List each line of the listing below that contains the string "resolution". Case counts.

──────────────────────────────

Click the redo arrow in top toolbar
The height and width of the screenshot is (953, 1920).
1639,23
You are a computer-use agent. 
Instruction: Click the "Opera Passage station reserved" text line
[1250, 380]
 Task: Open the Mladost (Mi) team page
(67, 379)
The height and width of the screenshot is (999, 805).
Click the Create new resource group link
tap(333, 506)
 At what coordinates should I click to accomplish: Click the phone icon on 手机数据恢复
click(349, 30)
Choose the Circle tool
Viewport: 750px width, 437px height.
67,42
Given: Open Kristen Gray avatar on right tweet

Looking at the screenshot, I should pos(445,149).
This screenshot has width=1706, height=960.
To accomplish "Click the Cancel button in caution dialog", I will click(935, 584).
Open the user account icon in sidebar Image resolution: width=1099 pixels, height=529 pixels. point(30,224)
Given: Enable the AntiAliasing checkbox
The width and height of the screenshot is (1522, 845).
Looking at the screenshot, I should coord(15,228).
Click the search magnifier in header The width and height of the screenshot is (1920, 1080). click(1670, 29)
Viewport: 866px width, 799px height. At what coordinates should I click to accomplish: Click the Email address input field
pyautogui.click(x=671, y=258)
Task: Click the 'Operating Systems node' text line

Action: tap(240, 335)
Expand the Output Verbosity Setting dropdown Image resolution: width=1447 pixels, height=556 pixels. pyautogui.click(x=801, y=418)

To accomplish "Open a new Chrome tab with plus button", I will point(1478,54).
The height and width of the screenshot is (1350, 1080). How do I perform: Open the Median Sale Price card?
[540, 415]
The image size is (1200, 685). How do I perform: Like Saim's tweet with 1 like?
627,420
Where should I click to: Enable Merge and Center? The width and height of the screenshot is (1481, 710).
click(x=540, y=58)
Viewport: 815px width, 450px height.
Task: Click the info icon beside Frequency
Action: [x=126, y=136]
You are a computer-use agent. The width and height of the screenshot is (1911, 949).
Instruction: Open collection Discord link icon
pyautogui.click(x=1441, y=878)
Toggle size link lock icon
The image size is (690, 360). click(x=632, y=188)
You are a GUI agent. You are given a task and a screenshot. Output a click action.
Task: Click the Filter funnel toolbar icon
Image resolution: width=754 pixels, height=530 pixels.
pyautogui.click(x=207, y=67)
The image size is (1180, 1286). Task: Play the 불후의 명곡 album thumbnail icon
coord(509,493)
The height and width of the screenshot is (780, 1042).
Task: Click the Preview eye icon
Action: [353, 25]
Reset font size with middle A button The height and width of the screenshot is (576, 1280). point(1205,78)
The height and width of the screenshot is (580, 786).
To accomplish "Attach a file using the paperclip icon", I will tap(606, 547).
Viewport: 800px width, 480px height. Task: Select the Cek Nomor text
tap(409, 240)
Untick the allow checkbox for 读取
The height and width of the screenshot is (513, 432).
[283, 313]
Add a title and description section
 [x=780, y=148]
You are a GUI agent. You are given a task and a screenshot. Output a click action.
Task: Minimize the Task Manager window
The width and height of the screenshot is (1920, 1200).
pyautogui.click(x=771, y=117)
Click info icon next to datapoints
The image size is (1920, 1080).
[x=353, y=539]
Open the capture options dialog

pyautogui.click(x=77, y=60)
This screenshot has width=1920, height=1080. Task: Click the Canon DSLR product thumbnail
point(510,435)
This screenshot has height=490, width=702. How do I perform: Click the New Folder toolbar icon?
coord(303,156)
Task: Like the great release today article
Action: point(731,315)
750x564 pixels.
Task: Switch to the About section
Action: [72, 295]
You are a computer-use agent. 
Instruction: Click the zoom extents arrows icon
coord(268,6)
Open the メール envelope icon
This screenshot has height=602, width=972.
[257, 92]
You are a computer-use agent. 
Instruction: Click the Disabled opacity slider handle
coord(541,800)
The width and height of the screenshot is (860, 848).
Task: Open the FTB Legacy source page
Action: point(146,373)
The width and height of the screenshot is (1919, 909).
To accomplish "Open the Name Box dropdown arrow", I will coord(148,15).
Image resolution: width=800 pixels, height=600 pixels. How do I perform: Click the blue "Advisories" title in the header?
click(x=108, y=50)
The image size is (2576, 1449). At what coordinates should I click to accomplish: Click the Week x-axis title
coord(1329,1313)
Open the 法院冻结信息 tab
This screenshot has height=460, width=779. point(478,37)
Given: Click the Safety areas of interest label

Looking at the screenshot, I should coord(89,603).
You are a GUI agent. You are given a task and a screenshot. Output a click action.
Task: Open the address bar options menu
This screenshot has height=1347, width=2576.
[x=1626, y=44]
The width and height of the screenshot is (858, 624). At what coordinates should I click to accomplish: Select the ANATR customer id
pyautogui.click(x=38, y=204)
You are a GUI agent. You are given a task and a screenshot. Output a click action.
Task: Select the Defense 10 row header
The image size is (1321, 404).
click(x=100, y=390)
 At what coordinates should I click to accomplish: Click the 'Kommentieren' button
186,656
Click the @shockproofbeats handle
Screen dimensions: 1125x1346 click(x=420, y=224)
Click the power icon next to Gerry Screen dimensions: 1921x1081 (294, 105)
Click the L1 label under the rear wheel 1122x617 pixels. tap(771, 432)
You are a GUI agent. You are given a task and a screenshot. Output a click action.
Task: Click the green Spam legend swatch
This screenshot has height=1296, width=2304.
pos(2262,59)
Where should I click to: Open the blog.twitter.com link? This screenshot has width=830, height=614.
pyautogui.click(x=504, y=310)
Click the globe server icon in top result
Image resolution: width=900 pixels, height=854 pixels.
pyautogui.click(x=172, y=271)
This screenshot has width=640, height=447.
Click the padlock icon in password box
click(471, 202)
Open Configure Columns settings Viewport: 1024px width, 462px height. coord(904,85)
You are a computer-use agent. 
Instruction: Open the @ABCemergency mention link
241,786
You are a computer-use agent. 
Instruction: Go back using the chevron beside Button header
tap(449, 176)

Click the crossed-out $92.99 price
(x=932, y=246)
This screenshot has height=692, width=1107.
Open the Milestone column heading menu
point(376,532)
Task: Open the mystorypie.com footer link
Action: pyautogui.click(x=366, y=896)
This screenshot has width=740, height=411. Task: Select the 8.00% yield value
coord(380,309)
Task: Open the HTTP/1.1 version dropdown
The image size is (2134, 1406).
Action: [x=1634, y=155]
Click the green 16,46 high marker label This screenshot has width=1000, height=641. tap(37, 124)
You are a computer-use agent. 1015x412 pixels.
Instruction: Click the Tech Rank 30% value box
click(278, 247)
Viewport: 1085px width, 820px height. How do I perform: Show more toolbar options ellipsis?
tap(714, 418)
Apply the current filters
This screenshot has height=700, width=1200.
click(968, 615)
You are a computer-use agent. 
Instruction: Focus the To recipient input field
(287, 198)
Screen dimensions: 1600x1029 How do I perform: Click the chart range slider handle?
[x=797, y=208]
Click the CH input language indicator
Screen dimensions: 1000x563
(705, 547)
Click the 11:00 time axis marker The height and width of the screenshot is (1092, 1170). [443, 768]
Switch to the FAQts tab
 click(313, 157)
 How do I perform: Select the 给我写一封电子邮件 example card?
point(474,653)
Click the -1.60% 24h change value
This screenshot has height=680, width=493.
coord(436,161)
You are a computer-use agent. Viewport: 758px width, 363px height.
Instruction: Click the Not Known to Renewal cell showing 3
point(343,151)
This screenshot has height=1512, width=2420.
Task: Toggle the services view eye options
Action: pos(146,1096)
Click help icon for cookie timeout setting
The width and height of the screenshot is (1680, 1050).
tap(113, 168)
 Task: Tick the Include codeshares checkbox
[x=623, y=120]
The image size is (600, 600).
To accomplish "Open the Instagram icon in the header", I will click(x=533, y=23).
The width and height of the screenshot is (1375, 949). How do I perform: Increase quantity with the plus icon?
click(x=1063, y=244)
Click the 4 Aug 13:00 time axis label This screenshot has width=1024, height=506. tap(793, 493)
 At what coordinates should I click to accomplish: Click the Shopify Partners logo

──────────────────────────────

EXERCISE OUTPUT:
Open the user account icon in sidebar Image resolution: width=1099 pixels, height=529 pixels. point(30,224)
Expand the Output Verbosity Setting dropdown Image resolution: width=1447 pixels, height=556 pixels. pyautogui.click(x=801, y=418)
Image resolution: width=754 pixels, height=530 pixels.
Image resolution: width=800 pixels, height=600 pixels. How do I perform: Click the blue "Advisories" title in the header?
Image resolution: width=900 pixels, height=854 pixels.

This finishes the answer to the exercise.